▸ Supplied material
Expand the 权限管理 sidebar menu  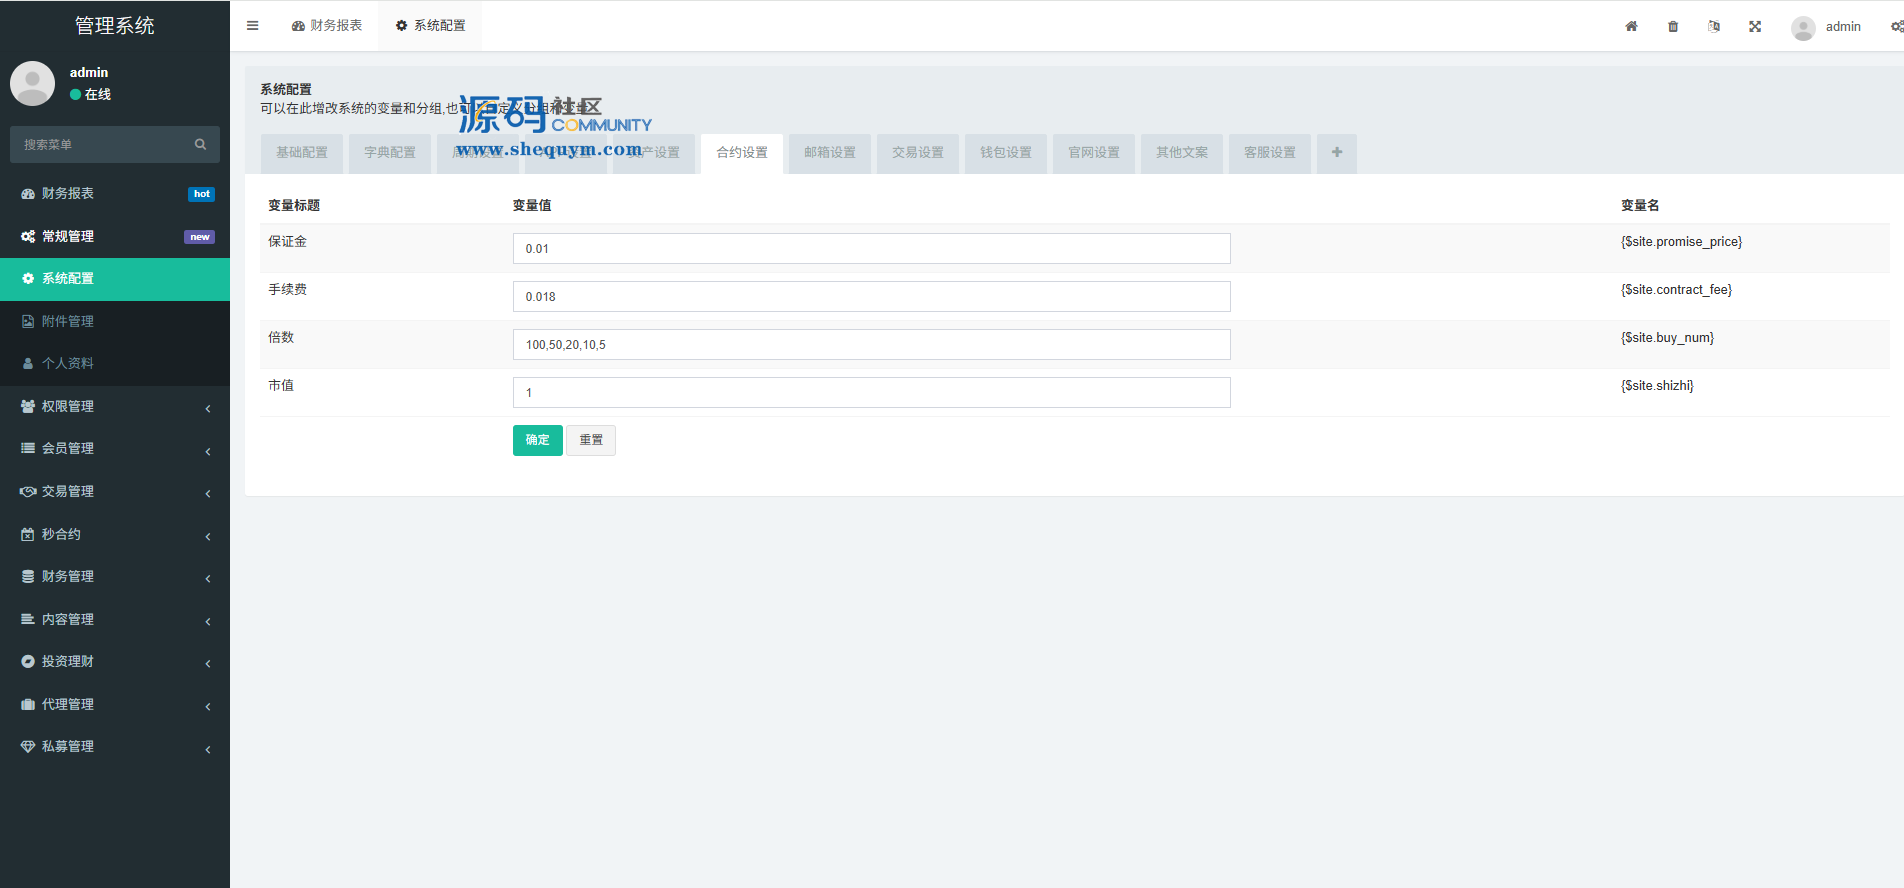(x=115, y=406)
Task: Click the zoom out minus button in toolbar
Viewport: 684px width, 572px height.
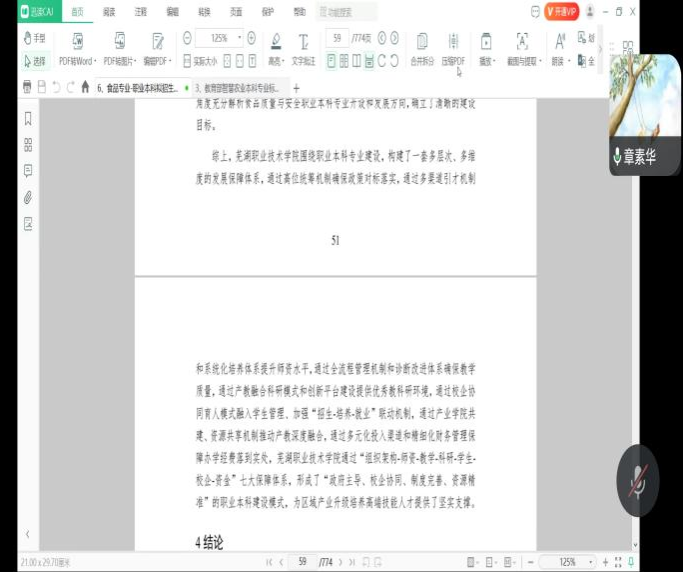Action: 187,38
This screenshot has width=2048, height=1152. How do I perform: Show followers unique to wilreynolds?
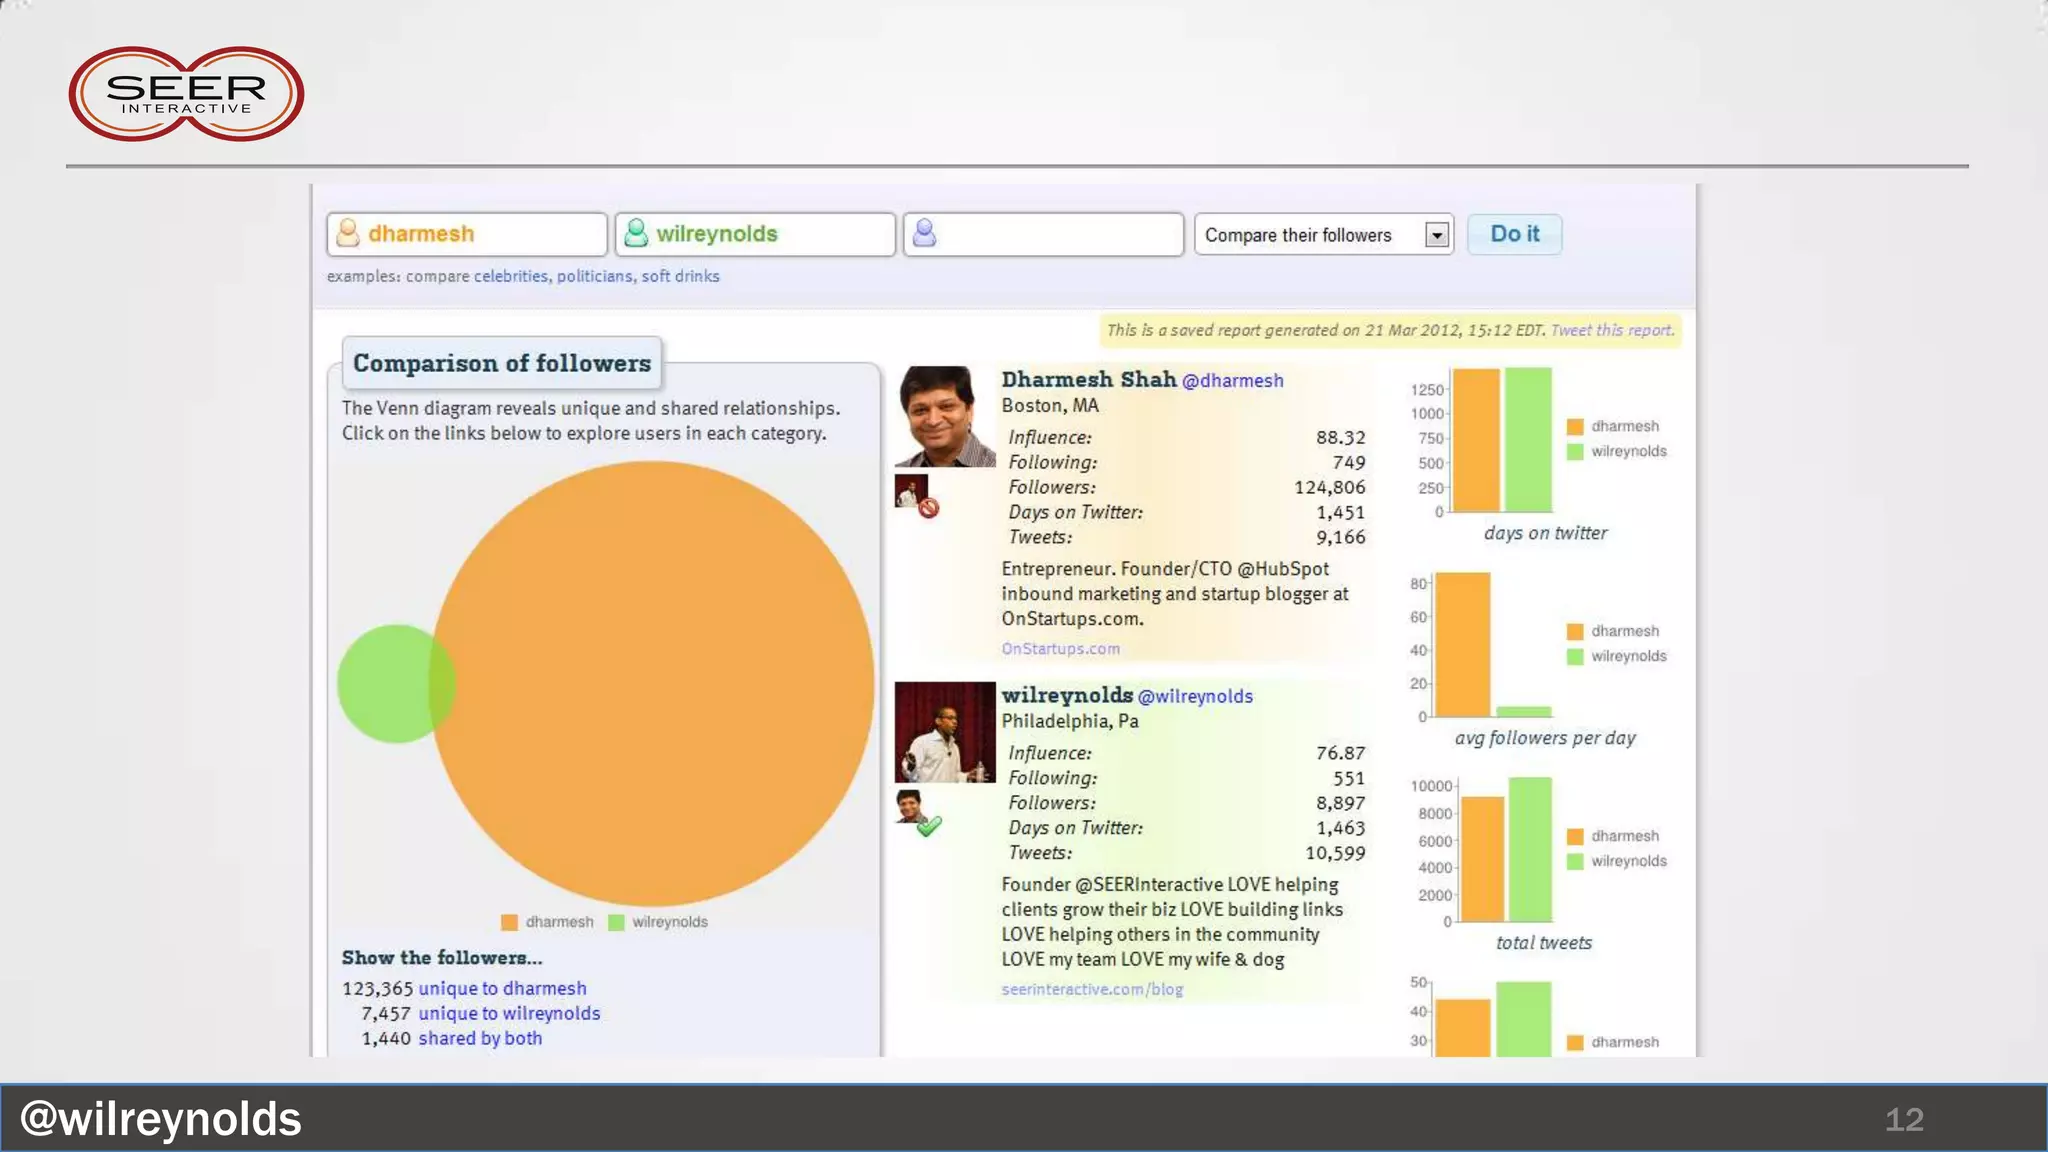click(x=509, y=1013)
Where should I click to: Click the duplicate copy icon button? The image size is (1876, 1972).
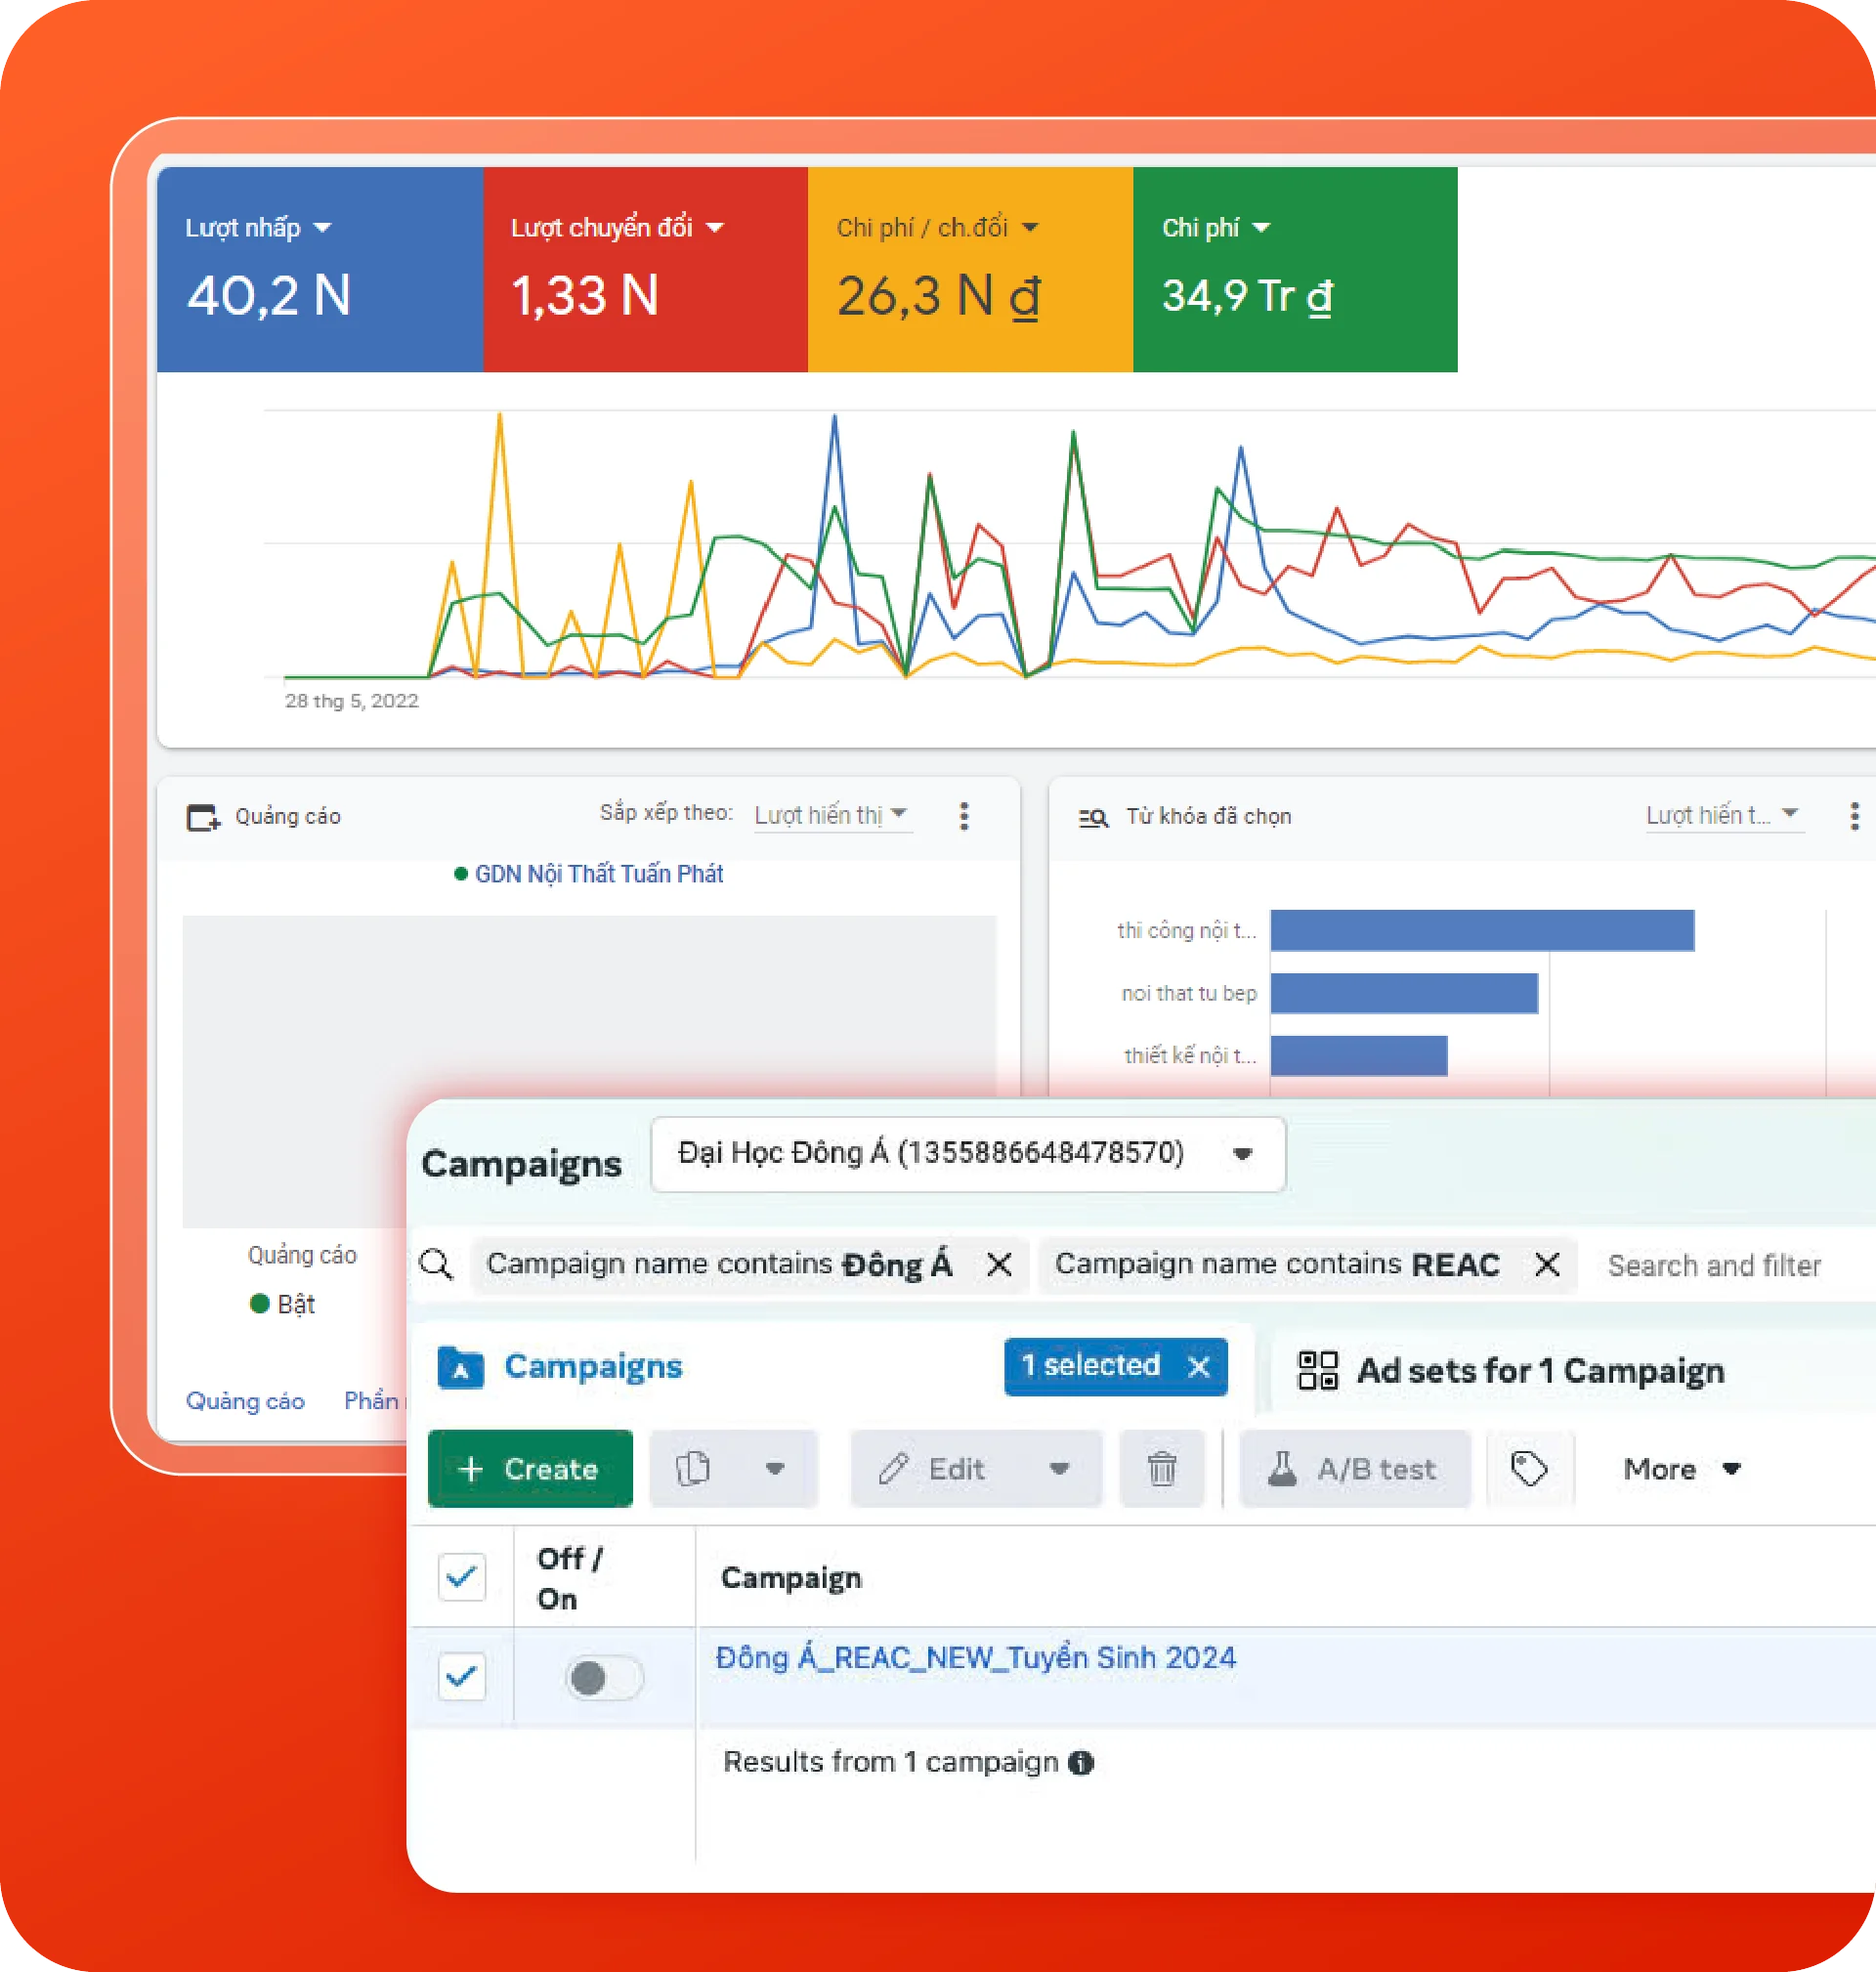click(x=693, y=1468)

▸ Objective
Reproduce the stretch of records from the line containing "This screenshot has" through the end of the records, leaving out the pictures.

▸ Solution to the problem
This screenshot has width=2048, height=1152. How do I perform: Show followers unique to wilreynolds?
click(x=509, y=1013)
Where should I click to: Click the duplicate copy icon button? The image size is (1876, 1972).
click(x=693, y=1468)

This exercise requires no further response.